Design the following functions:
-
;; table-of-contents : [List-of String] -> [List-of String] ;; Extracts the table of contents from the lines of text of a book, formatted ;; similarly to pg100.txt.
-
(define-struct work [title contents]) ;; A Work is a (make-work String [List-of String]) ;; A (make-work title lines) represents a work of literature with the given ;; title and lines of text. ;; work-template : Work -> ? (define (work-template w) (... (work-title w) ... (work-contents w) ...)) (define EX-WORK-1 (make-work "Hamlet" (list "To be or not to be."))) (define EX-WORK-2 (make-work "Romeo and Juliet" (list "What's in a name?"))) ;; extract-works : [List-of String] [List-of String] -> [List-of Work] ;; (extract-works toc lines) produces the works in a collection, given the list ;; of works extracted from the table of contents. The lines are formatted ;; similar to pg100.txt.
-
;; extract-works-to-files : String -> [List-of String] ;; Given the path to a collected works, writes several files -- one for each ;; work -- and produces the list of file names.
You do not have to write unit tests for this function.
Hint: The
write-lines
function produces the name of the file it writes. We strongly recommend appending.txt
to the file name so that your operating system knows to open it with a text editor (e.g., Notepad or TextEdit).
You can use the following cleaned plays to move on with the Homework. We will still be grading you on the above functions.
Text Analysis Functions
We will now design several functions to analyze works for similarity. At this point, there are no restrictions on what you can do, but we have some strong recommendations written below.
-
;; top-n-words : Int [List-of String] -> [List-of String] ;; (top-n-words n word-list) produces the n most frequent words in the given ;; word-list
We strongly recommend not using direct recursion. Use the list abstractions you wrote earlier and builtin list abstractions. Sorting is helpful.
-
;; word-frequency : [List-of String] [List-of String] -> [List-of Int] ;; (word-frequency top-words word-list) produces a list that counts ;; the number of occurrences of each word in top-words in word-list. ;; The list.
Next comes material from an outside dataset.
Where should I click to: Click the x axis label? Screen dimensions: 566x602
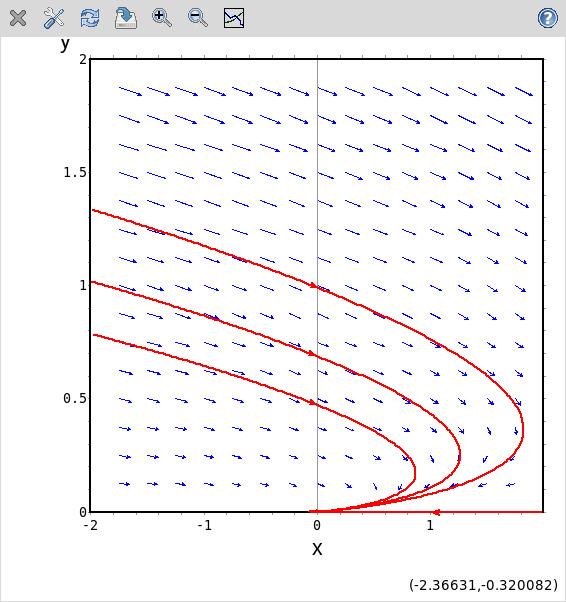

Hint: It will help to write a helper function that performs a parallel traversal between
top-words
and another list. The latter list cannot beword-list
, but something derived fromword-list
. -
;; document-distance : [List-of String] [List-of String] [List-of String] -> Number ;; (document-distance top-words word-list-1 word-list-2) calculates the ;; distance between the word frequency lists of the given files.
When the word frequency lists are
(list x_0 x_1 ... x_n)
and(list y_0 y_1 ... y_n)
, the distance is defined as(sqrt (+ (expt (- x_0 y_0) 2) (expt (- x_1 y_1) 2) ... (expt (- x_n y_n) 2)))
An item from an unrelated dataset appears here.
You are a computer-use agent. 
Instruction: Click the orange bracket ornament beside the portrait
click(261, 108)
Given the functions above, we can use the following functions to work directly with files:
;; top-n-words/file : Int PathString -> [List-of String]
;; Applies top-n-words to the contents of a file.
(define (top-n-words/file n path)
(top-n-words n (read-words path)))
;; document-distance/file : [List-of String] PathString PathString -> Number
;; Uses document-distance and word-frequency to calculate the distance between
;; two files.
(define (document-distance/file top-words path-1 path-2)
(document-distance top-words
(read-words path-1)
(read-words path-2)))
Analyzing Document Similarity
Shakespeare’s plays are typically classified as comedies, histories, or tragedies, e.g., as listed on Wikipedia. We might expect that histories will be most similar to other histories, etc.
-
Select a play from each category and calculate the distance between that play and all others (you may include the play itself). Produce the list of works sorted by distance order.
-
To solve (1), you have to pick a value for
n
to calculate distances. Try at least one other value. -
Optional, recommended, not graded: Examine the list that you get from
top-n-words
. You may get better performance if you exclude some very common words (e.g., articles and prepositions). -
Optional, not graded: Try this on a different collection of works.